▶ [Задача 1]: Извлеките из приведенных ниже строк все строки, в которых встречается слово «sidebar». Регистр букв учитывается.

### Фрагмент текста ###

Вопрос о членимости звуковых сочетаний можно рассматривать и в несколько ином аспекте: можно сказать, что членение происходит в тех случаях, когда между компонентами сочетания проходит граница морфем; если этого нет, то и членение не имеет места. Разбирая вопрос о монофонемности или бифонемности сочетания [ž΄] + [зv΄], Л.В. высказал такую мысль: «‹…› ввиду того что ‹…› морфологическая граница редко приходится между ними, ‹…› я несколько склонен рассматривать все сочетание [ž΄зv΄] как одну фонему» (с.17). Мы видим здесь первую формулировку (хотя и недостаточно категоричную) того аксиоматического положения современной фонологии, согласно которому звукосочетание, разделенное морфемной границей, не может быть монофонемным. В то же время Л.В. достаточно осторожен при разрешении коллизии, которая возникает при стремлении провести последовательно морфологический принцип сегментации и обеспечить такую интерпретацию, которая не противоречила бы собственному языковому чутью («я несколько склонен»).

Вообще же мысль о том, что сочетание звуков может представлять одну фонему, была совершенно ясно выражена Щербой в примечании к первому определению фонемы (см. ниже): «Из этого определения следует, что, хотя в ближе нам стоящих языках s, k, t, š и т.д. и являются самостоятельными фонемами, но это отнюдь не является обязательным; можно себе представить язык, в котором все слоги открытые и состоят из одного какого-либо согласного и гласного a, и в таком языке фонемами будут sa, ka, ta, sa и т.д. - a не будет отделяться сознанием» (с.8).

### Исходные строки ###

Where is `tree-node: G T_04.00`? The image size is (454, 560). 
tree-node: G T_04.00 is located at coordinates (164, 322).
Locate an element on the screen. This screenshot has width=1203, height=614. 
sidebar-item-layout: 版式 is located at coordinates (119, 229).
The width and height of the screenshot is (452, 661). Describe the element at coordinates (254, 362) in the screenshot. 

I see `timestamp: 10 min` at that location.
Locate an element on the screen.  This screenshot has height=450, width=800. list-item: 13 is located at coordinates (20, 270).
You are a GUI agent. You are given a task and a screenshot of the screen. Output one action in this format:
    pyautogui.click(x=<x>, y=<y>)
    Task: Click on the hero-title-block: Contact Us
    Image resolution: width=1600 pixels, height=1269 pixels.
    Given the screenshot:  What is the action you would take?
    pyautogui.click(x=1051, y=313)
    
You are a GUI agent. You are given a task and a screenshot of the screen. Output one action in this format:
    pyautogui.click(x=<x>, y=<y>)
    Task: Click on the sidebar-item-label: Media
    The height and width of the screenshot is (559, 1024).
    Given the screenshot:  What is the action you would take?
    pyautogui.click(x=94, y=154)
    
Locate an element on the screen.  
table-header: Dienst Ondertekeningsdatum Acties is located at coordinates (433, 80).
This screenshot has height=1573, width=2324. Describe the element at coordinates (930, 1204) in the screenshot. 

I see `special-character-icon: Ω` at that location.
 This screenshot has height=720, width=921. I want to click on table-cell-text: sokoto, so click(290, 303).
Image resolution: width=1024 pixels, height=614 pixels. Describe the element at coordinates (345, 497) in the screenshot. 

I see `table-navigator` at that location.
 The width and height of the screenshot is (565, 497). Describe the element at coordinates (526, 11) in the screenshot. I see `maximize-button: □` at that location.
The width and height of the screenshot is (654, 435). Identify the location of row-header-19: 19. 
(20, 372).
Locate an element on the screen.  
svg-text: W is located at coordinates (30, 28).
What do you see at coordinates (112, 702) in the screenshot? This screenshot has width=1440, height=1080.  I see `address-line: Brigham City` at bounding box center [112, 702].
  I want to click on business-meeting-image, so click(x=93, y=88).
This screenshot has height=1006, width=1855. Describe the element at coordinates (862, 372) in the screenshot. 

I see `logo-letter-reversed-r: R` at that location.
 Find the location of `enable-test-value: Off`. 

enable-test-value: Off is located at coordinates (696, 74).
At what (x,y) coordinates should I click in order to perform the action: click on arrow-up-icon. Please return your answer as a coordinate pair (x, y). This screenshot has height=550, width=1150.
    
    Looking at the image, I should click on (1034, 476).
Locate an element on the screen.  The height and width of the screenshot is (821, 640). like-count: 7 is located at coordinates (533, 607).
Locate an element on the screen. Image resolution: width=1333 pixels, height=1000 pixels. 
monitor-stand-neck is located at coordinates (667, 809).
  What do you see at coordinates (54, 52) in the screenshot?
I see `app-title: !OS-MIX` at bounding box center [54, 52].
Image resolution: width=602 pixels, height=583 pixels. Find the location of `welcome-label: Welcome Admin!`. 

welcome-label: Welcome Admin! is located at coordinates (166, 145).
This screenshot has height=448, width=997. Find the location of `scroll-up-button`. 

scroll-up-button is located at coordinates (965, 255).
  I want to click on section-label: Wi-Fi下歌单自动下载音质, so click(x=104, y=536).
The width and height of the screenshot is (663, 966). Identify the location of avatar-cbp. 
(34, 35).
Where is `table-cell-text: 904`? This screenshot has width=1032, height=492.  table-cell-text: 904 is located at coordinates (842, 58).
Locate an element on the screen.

###

▶ [Задача 2]: Каким, согласно фрагменту текста, не может быть звукосочетание, разделенное морфемной границей?

▶ [Ответ к задаче 1]:
sidebar-item-layout: 版式 is located at coordinates (119, 229).
    Task: Click on the sidebar-item-label: Media

▶ [Ответ к задаче 2]: Такое звукосочетание не может быть монофонемным.